The ruffian released him at last, and, leaping to his feet, was gone
before Rabecque could rise.  Once up, however, the lackey darted to
the door.  In the distance he saw his late assailant running hard;
the coach had disappeared.  He turned, and his smouldering eye fell
upon the landlord.

"O pig!" he apostrophized him, snarling at him to vent some of his
pent-up rage.  "O cowardly pig."

"What would you?" expostulated the frightened taverner.  "They had
cut my throat if I resisted them."

Rabecque poured abuse upon him, until for very lack of words he was
forced to cease, then, with a final bark of contempt, he went to
recover his sword, which had been flung into a corner of the room.
He was stooping in the act, when a quick step rang behind him on the
threshold, an angry voice harsh and metallic pronounced his name:

"Rebecque!"

The sword clattered from Rabecque's hand suddenly gone nerveless -
nerveless with sheer joy, all else forgotten in the perception that
there, safe and sound, stood his beloved master.

"Monsieur!" he cried, and the tears welled up to the rough servant's
eyes.  "Monsieur!" he cried again, and then with the tears streaming
down his cheeks, sallow and wrinkled as parchment, "Oh, thank God!"
he blubbered.  "Thank God!"

"For what?" asked Garnache, coming forward, a scowl like a
thunder-cloud upon his brow.  "Where is the coach, where the troopers?
Where is mademoiselle?  Answer me!"

He caught Rabecque's wrist in a grip that threatened to snap it.
His face was livid, his eyes aflame.

"They - they -"stammered Rabecque.  He had not the courage to tell
the thing that had happened.  He feared Garnache would strike him
dead.

And then out of his terror he gathered an odd daring.  He spoke to
Garnache as never he had dreamt to speak to him, and it may well be
that by his tone and by what he said he saved his life just then.

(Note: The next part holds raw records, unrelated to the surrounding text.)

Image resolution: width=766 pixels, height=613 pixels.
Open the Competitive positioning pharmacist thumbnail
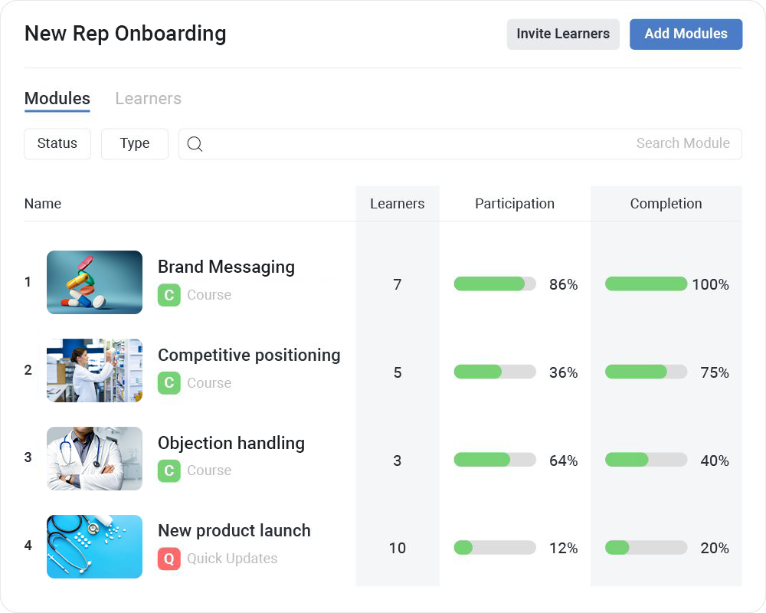(x=94, y=370)
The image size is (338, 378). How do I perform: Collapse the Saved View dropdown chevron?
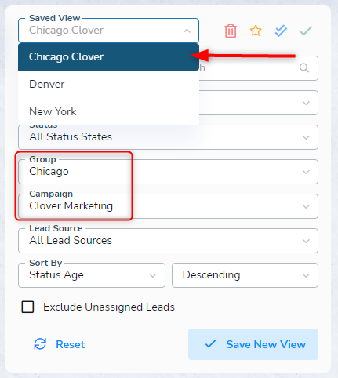point(187,31)
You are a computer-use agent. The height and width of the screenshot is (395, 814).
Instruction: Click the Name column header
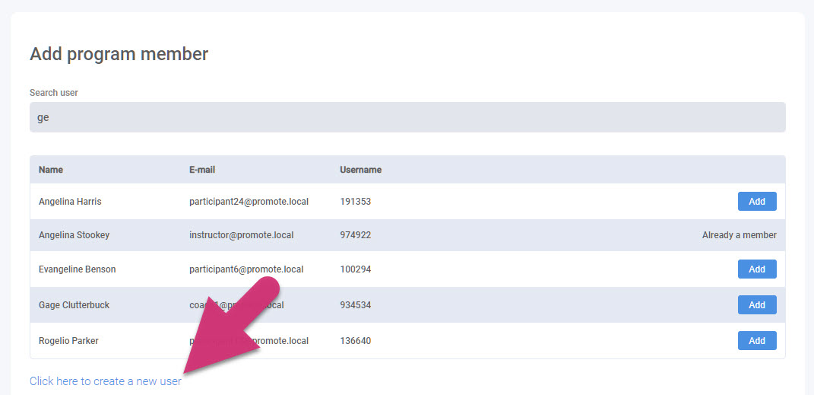(51, 170)

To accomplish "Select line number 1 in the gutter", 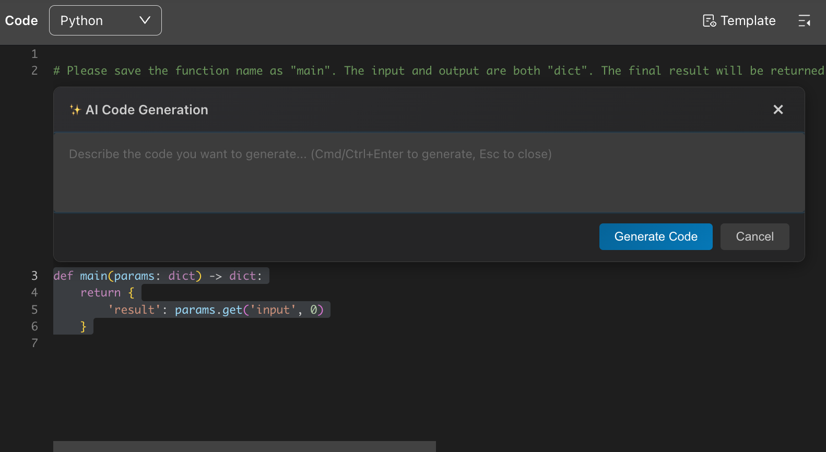I will (x=34, y=54).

"You fool," he cried to him.  "I told you to be on your guard.  I
warned you to go warily.  But you would not heed me.  You know
better than Rabecque.  You would have your way.  You must go
a-brawling.  And they duped you, they fooled you to the very top
of their bent, monsieur."

Garnache dropped the servant's hand and stood back a pace.  That
counter-blast of passion and that plain speaking from a quarter so
unexpected served, in part at least, to sober him.  He understood
the thing that had happened, the thing that already he suspected
must have happened; but he understood too that he alone was to blame
for it - he and his cursed temper.

"Who - who fooled me?" he stammered.

"Gaubert - the fellow that calls himself Gaubert.  He and his
friends.  They fooled you away.  Then Gaubert returned with a tale
that you had been killed and that there was a disturbance in the
Champs aux Capuchins.  Monsieur de Tressan was here, as ill-luck
would have it, and Gaubert implored him to send soldiers thither
to quell the riot.  He dispatched the escort.  I sought in vain to
stay them.  He would not listen to me.  The troopers went, and then
Monsieur Gaubert entered the inn, to join Monsieur de Condillac and
six of his braves who were waiting there.  They overpowered me, and
carried mademoiselle off in the coach.  I did what I could, but - "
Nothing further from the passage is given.